Aslında kafaları dedikodudan şişerdi de biz duymayalım diye konuşmalarını bizi uzaklaştırırlardı. Ne dedikodular vardı ama… kimin kocası içiyormuş, kimin kocası karısını dövüyormuş, kim ne buzdolabı almış filan….. kaynanalar yine çekiştirilirdi ama hemen her evde bir yaşlı vardı anne veya baba. Fakirhanelere göndermedi insanlar kendilerine yediremedikleri için. Babasına bakamadı demesinler diye…
Kediler vardı sokaklarda, köpekler… Şimdi hatırlıyorum o zaman kediler ve köpekler bile kavga etmezdi. Fareler olurdu bodrumlardan çıkan bazen mahallenin kedileri öldürene dek oynarlardı o fareyle. Evde kapanla fare yakalayan kadınlar kedileri sokağa toplar, aralarına girer, fare kapanının ağzını açarlardı. Zavallı fare kurtuldum diye dışarı fırladığında onlarca kedi ile baş başa kalırdı… acı bir ölümdü onunkisi.
Köpekler vardı, kısırlaştırılmamış, doğal. Ara sıra sararlardı, özellikle de yabancıları. Ezan vakti ulurlardı. Kediler ve köpekler yazımda daha geniş anlattı ama insanlar kedileri öldürmekten korkardı cennetlikler diye, köpekleri ise şeytan diye bahçeden eve sokmazlardı…
Mahallelerin hafif meşrepleri olurdu, içkici babaları, zamparaları, ütüsüz pantolon giymeyenleri…

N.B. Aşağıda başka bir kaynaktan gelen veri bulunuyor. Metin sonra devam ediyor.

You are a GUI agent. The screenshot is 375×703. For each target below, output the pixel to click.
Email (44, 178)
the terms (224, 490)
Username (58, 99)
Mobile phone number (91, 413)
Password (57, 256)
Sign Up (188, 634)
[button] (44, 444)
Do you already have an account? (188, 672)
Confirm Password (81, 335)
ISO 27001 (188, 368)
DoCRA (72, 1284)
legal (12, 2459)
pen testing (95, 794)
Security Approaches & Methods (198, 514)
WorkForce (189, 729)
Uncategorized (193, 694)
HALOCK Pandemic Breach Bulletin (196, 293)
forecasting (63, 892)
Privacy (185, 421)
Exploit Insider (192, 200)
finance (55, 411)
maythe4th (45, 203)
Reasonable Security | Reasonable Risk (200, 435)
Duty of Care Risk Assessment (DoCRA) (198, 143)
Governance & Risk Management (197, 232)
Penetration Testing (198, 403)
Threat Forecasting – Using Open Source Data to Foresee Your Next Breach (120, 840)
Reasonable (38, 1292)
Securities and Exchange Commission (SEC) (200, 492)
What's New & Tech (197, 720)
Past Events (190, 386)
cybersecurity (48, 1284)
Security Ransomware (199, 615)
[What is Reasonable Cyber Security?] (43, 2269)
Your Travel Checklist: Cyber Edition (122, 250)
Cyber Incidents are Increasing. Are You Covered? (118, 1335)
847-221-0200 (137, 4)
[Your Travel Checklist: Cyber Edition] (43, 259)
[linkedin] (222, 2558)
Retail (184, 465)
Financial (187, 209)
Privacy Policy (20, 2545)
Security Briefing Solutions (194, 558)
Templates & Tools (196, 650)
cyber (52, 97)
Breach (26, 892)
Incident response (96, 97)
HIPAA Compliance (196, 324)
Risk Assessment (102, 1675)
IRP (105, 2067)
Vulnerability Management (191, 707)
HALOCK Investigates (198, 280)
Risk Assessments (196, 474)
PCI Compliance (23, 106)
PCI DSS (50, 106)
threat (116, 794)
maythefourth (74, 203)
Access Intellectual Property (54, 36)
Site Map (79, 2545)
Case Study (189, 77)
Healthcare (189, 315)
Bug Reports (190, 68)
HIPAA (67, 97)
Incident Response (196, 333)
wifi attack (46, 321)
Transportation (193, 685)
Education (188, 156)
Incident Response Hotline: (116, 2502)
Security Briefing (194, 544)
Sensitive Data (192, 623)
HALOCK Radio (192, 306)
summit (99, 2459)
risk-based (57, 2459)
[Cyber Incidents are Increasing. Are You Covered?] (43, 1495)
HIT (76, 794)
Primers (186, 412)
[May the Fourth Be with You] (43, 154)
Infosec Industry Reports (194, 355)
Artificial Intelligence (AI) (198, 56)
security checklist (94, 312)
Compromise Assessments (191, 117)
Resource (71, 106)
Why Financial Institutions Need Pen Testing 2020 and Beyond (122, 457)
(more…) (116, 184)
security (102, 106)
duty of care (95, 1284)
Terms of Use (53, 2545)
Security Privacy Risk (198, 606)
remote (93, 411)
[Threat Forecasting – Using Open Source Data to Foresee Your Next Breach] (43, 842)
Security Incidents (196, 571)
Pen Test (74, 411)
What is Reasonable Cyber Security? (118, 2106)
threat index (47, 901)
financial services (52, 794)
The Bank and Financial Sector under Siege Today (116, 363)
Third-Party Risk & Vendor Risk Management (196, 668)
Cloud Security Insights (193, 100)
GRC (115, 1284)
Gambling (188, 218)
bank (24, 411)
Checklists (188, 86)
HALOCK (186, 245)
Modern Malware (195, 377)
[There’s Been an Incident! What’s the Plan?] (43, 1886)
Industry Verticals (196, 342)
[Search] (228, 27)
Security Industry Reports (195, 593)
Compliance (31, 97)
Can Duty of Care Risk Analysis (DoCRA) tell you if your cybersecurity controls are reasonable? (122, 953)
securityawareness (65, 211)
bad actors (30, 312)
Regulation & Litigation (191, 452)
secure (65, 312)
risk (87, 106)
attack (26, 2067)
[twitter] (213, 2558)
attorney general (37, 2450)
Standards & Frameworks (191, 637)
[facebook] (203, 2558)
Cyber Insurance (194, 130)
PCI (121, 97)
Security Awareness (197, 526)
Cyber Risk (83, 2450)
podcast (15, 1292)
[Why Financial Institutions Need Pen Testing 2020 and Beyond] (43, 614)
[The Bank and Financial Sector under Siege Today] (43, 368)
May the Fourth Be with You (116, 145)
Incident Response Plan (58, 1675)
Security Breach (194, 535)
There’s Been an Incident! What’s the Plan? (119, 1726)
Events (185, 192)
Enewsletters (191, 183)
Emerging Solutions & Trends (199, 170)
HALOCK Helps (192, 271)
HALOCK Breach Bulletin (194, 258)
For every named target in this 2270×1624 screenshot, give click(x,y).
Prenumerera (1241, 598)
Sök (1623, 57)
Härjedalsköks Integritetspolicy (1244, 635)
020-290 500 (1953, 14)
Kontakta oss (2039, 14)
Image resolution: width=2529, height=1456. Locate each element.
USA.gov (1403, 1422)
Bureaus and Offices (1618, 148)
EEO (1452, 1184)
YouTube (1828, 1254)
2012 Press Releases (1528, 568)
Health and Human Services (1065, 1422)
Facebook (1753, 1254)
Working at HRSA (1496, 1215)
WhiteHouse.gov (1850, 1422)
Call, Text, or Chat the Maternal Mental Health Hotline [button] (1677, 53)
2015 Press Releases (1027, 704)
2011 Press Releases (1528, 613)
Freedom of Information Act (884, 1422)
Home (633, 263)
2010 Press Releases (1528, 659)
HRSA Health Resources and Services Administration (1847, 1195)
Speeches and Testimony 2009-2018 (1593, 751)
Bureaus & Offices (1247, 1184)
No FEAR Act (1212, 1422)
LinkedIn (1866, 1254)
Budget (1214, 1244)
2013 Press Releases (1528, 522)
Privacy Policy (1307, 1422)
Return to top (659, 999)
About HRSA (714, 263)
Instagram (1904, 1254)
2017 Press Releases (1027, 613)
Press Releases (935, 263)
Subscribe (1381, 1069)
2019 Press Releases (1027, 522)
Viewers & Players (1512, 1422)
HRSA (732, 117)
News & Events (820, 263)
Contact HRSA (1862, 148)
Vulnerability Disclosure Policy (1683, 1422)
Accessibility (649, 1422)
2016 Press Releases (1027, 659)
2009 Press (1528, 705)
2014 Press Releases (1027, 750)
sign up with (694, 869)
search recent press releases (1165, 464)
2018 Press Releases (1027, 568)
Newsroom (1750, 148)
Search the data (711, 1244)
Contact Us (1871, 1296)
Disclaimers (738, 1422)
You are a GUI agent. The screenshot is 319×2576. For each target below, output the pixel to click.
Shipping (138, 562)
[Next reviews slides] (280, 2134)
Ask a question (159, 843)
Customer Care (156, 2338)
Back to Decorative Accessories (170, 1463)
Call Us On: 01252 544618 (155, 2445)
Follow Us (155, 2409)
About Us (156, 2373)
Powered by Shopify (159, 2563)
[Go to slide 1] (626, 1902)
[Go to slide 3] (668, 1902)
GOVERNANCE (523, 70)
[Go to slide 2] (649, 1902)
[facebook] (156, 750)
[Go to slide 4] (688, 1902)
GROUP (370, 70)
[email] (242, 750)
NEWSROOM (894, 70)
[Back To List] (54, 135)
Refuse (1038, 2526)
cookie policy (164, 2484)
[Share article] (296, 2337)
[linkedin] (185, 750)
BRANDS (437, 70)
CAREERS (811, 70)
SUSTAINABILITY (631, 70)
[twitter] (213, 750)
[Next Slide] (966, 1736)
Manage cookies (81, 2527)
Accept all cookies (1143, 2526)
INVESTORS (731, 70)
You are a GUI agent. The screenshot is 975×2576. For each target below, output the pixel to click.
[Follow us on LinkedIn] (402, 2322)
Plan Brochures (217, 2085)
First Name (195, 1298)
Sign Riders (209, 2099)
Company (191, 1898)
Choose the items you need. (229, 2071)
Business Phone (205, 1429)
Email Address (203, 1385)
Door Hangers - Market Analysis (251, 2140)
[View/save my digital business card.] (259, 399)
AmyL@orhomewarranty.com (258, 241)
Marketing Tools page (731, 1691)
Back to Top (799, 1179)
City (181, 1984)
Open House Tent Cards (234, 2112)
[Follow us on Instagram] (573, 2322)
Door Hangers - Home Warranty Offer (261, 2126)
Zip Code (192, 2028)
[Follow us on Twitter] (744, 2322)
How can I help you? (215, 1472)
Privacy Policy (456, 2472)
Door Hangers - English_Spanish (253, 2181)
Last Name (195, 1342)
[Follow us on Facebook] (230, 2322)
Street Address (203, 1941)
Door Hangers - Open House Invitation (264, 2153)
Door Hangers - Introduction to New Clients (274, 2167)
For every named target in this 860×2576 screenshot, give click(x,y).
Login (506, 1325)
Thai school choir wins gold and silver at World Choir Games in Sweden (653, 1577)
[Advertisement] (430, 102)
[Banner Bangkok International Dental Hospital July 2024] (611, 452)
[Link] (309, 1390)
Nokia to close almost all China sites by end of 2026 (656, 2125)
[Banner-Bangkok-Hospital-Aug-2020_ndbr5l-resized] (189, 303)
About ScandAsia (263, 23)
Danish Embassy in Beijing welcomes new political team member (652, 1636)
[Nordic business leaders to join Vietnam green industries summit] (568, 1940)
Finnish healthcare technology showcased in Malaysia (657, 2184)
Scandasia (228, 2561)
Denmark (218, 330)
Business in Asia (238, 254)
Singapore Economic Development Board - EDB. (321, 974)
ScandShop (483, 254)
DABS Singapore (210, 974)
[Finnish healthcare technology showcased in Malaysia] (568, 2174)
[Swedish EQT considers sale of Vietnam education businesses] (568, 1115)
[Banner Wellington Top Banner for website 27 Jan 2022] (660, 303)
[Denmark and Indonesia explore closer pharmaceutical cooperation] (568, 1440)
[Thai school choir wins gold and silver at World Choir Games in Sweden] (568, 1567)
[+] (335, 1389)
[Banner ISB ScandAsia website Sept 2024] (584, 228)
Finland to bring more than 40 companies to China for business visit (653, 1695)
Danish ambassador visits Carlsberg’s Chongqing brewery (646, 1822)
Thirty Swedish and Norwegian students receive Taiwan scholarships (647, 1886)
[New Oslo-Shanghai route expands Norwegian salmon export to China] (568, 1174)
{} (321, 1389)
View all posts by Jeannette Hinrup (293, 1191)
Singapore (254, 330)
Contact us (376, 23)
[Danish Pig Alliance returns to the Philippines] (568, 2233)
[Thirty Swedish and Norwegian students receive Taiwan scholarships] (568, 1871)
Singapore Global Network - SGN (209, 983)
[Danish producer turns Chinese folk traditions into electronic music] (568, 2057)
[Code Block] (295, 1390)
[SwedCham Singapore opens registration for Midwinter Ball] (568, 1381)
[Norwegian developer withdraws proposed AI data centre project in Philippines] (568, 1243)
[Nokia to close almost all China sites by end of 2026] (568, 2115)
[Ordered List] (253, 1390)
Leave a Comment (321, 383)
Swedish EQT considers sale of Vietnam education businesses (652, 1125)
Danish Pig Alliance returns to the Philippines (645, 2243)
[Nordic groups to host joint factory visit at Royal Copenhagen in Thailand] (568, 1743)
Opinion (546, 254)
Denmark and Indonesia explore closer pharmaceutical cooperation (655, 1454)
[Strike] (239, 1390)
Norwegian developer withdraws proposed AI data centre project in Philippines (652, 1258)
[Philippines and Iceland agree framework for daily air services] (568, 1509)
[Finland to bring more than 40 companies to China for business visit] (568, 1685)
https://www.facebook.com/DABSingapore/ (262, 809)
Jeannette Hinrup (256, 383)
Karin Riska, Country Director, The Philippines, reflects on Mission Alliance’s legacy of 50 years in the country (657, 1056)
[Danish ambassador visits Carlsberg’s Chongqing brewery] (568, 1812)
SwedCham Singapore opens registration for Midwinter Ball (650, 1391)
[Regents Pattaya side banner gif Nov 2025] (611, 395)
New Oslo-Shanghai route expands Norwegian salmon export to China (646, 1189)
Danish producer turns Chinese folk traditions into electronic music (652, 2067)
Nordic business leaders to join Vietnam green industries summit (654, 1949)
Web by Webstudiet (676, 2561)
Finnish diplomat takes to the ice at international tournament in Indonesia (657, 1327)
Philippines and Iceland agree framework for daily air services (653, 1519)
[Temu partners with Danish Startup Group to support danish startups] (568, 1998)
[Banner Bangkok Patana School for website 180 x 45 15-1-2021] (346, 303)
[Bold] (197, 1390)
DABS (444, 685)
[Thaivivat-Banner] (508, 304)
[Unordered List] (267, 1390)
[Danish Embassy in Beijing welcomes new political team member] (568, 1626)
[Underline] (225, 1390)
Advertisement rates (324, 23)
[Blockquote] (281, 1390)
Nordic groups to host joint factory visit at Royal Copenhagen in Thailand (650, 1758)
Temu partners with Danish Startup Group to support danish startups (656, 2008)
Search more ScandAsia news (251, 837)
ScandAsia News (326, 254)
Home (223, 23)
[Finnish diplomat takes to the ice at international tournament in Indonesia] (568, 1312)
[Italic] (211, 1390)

Yaramazlıklarımız vardı, cam kırmalarımız, kirece düşmelerimiz, elimizi yakmalarımız, ayağımıza batan çiviler, denize düşmeyen yoktur bir kaç kez… kafası yarılan, dizi kanayan, parmağı ezilen… köpek ısıranımız bile vardı… kolonya sürerdik pamukla… hepsi o. Oynamaya devam ederdik sokakta hava kararana dek…
Çocukluk günlerimin ayak izleri bence her saatimde benimle. Ben buysam o günler yüzünden, ben nasıl yapıyorsam orada öyle gördüğüm için, ben nasıl konuşuyorsam o okulda öğrendiğim için…
Güzeldi o günler… kuru yaprak gibi sarardılar… bundan otuz yıl sonra belki bizler bile olmayacağız… O geldi aklıma. Bu arada o resimdeki çocuk ben değilim.
Şimdilik burada bırakacağım. Sonra devam ederim… duygulandım.
Allah ölmüş anne ve babalarımıza, öğretmenlerimize, komşularımıza, dostlarımıza rahmet ve merhamet eylesin. Amin.